Like I said, depending on the speakers relative to the room modes, some rooms can be perfect, essentially extending the response of your system, mine just happens to have exactly the right dimensions to receive an extra 10hz of extension from my speakers.
Whether or not you need a big subwoofer depends entirely on the seating distance and room dimensions. Placing a sub in a corner in a well sealed room nets an extra 6dB, however, depending on the room dimensions this boost could be an ugly 1 note boomy boost. Placing a sub along a wall out of a corner, where response will likely be flatter, should net 3dB.

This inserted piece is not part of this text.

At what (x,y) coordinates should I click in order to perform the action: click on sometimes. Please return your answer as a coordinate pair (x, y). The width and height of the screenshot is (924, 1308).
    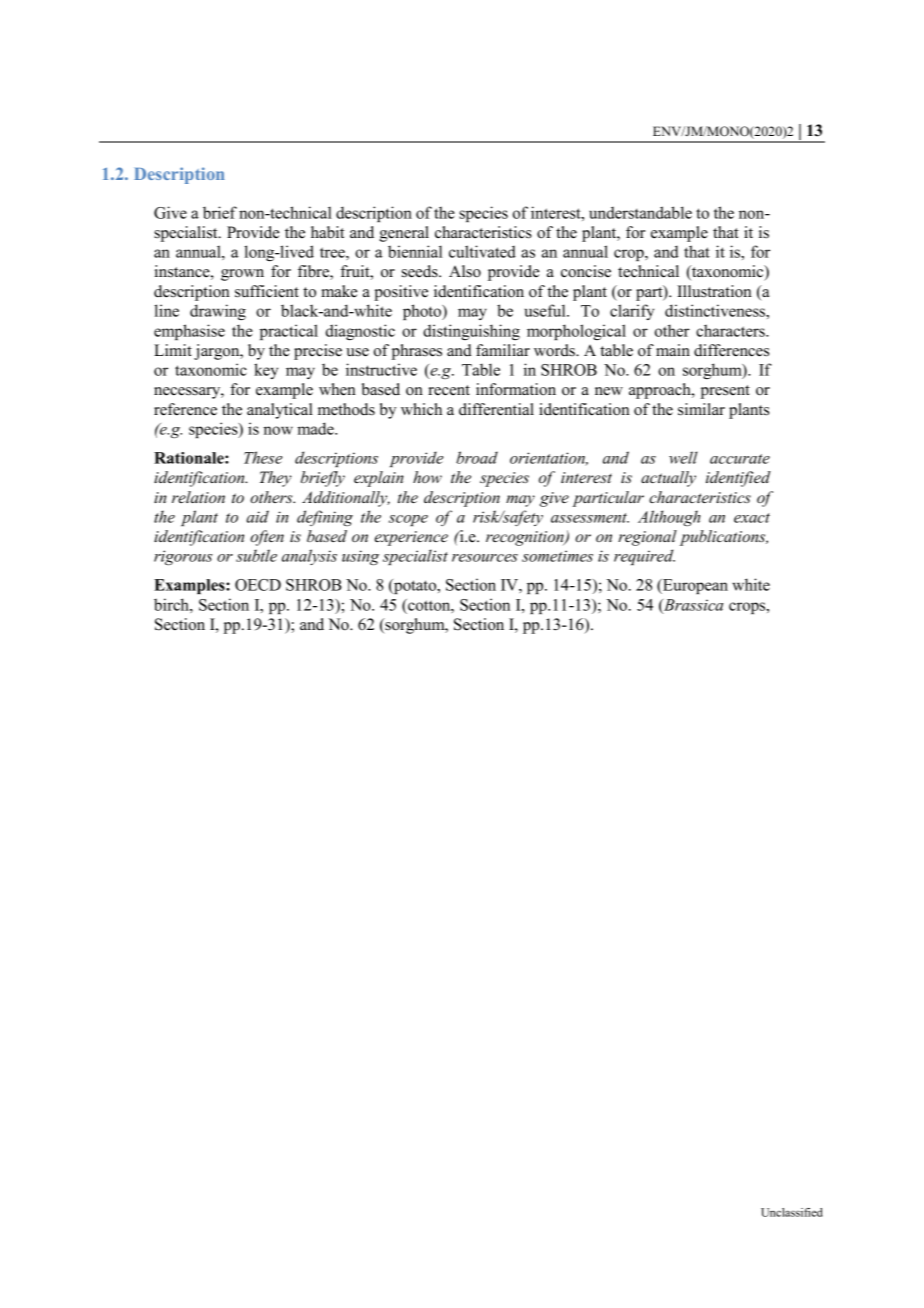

Getting enough spl at sub bass frequencies is no joke of a task. In order to make a driver have a lower resonant frequency, and therefore response, you must make it heavier. This reduces efficiency. Low frequencies are substantially larger than even the biggest sub drivers, and therefore drivers have very poor coupling to the air at those frequencies. It’s not uncommon for sub drivers to have an efficiency as low as 83dB at 1w. To achieve normal levels of bass for the average ht requires about 100-110dB of output at the mlp, for an 85dB driver placed 10’ away requires about 500-1000 watts. Since excursion quadruples with each octave decrease, a 12” driver would need 70 inches of xmax just to reach 105dB at 25hz at a distance of 10’. As you can see most consumer subs fail to truly be capable of reference output. A port cuts the xmax in half, and the room adds 3dB of reinforcement, but that’s still 24mm of xmax, very few subs can handle that.